Putting __ISB() / __DSB() anywhere in or around the main loop seems to make the problem go away. I suspect this is to do with optimisation of functions that contain assembler, rather than the normal effect of these operands.
In fact, various ridiculously trivial code changes in all sorts of places make the problem go away.

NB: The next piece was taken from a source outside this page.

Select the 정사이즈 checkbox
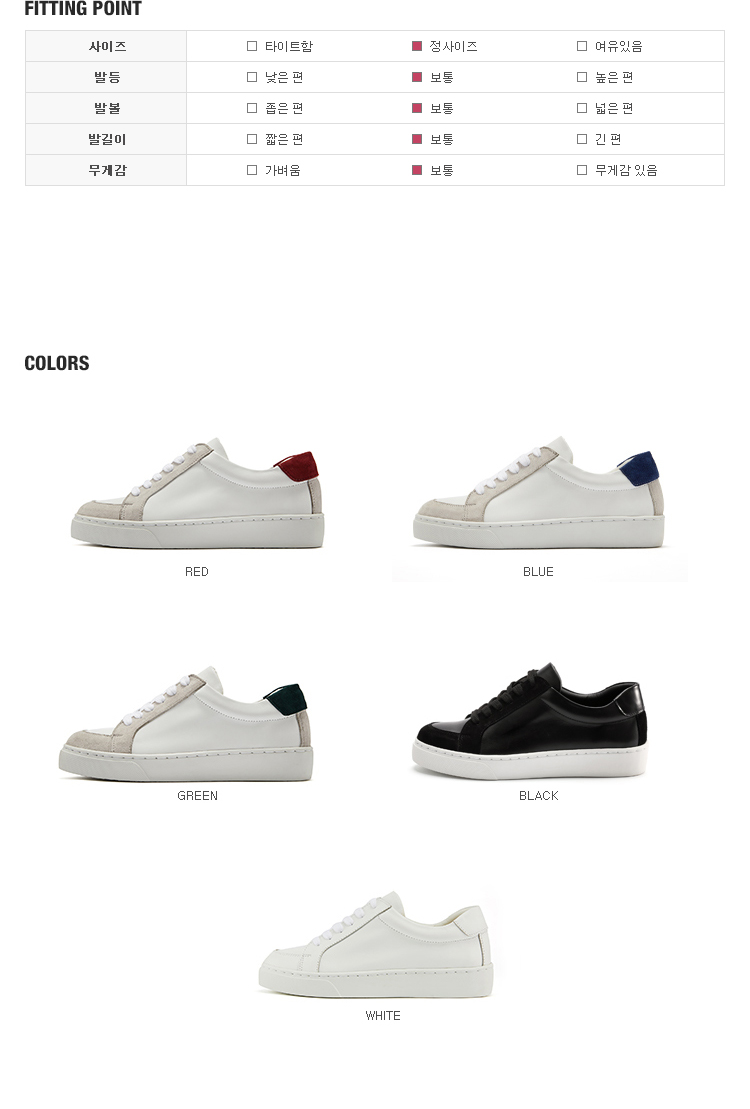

Right now I'm at the point where I've spent a couple of days going round in circles, and I'm at the point of just turning off the data cache and taking the performance hit. I just wish I could find what it is that initiates an unwanted QSPI transaction, then at least I'd have something to work back from.

Christensen.Tyler · ‎2018-07-25

Were you able to figure this out? I'm having similar issues where an unrelated interrupt causes the QuadSPI peripheral to activate and clock in an extra byte into the FIFO which messes up the next reception. I've spent days trying to figure out precisely what does it and it's just not clear why this is happening. In my case it's very hard to debug because if I change just about anything, even adding a NOP in a lot of places, the problem goes away, so I really have to just explain root cause directly.

I have many work-arounds, but they all are random in nature and don't actually explain what the problem is which is a bit scary on this firmware project.

Jaroslav BECKA · ‎2018-07-26

Hi,

I am convinced that this can be caused by speculative read accesses to Normal memory regions performed by the Cortex-M7 core.

QSPI memory area is located within "External RAM" region (0x6000 0000 - 0x9FFF FFFF) and is by default Normal. This means CPU can perform re-ordering of memory accesses as well as speculative reads to this area.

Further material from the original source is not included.